START Information provided
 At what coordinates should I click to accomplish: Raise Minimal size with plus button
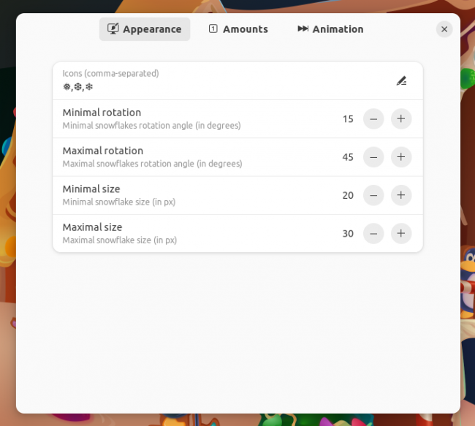(401, 195)
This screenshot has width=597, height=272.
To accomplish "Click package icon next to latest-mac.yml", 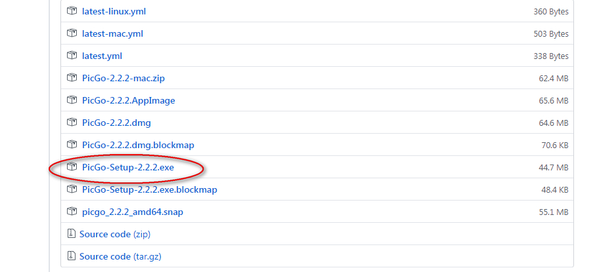I will tap(72, 33).
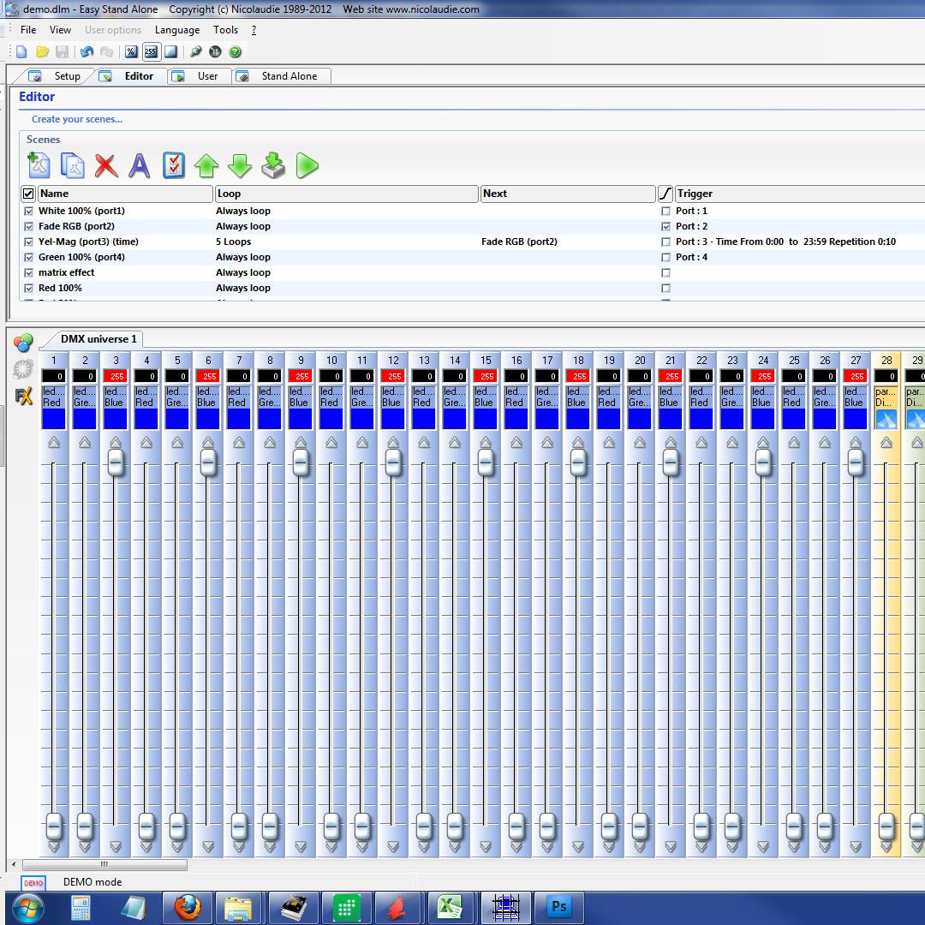The width and height of the screenshot is (925, 925).
Task: Enable the fade checkbox for Port : 1
Action: click(x=665, y=211)
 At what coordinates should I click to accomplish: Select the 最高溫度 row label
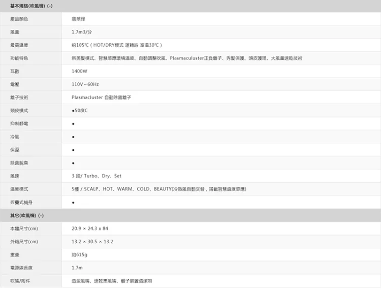[x=19, y=45]
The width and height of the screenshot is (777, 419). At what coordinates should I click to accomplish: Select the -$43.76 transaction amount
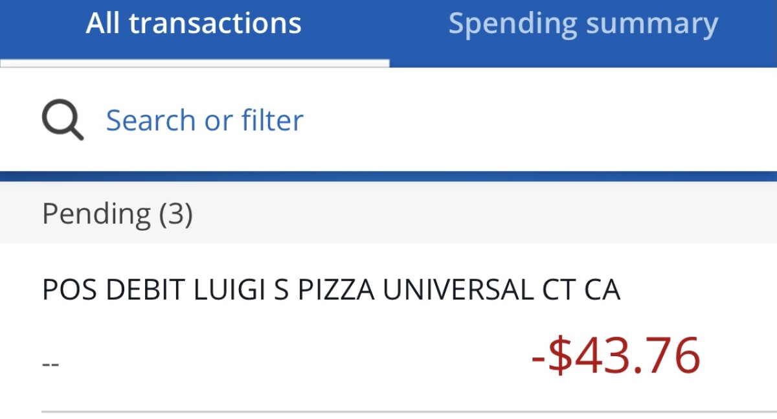(616, 356)
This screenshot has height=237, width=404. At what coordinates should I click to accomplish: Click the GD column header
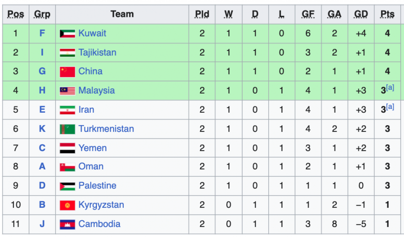[361, 14]
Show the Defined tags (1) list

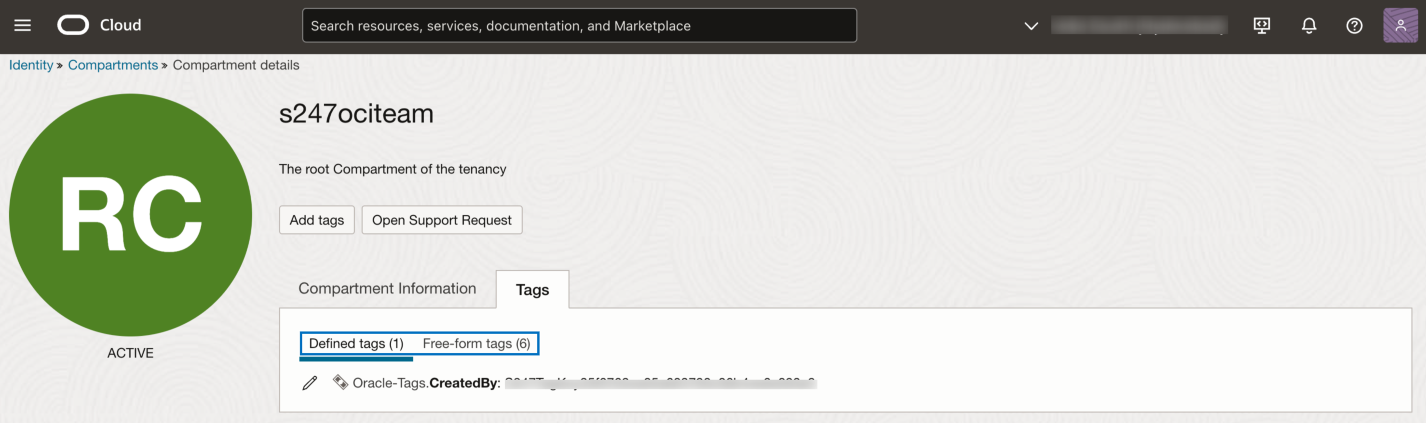tap(356, 343)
END Information provided
== Problem statement ==
The lines from the one containing "最高溫度 row label" through the last line above are to be repeated exactly, and only those. Any pictures must be left out.

== Task response ==
 At what coordinates should I click to accomplish: Select the 最高溫度 row label
[x=19, y=45]
The width and height of the screenshot is (777, 419). At what coordinates should I click to accomplish: Select the -$43.76 transaction amount
(616, 356)
This screenshot has height=237, width=404. At what coordinates should I click to accomplish: Click the GD column header
[361, 14]
Show the Defined tags (1) list

tap(356, 343)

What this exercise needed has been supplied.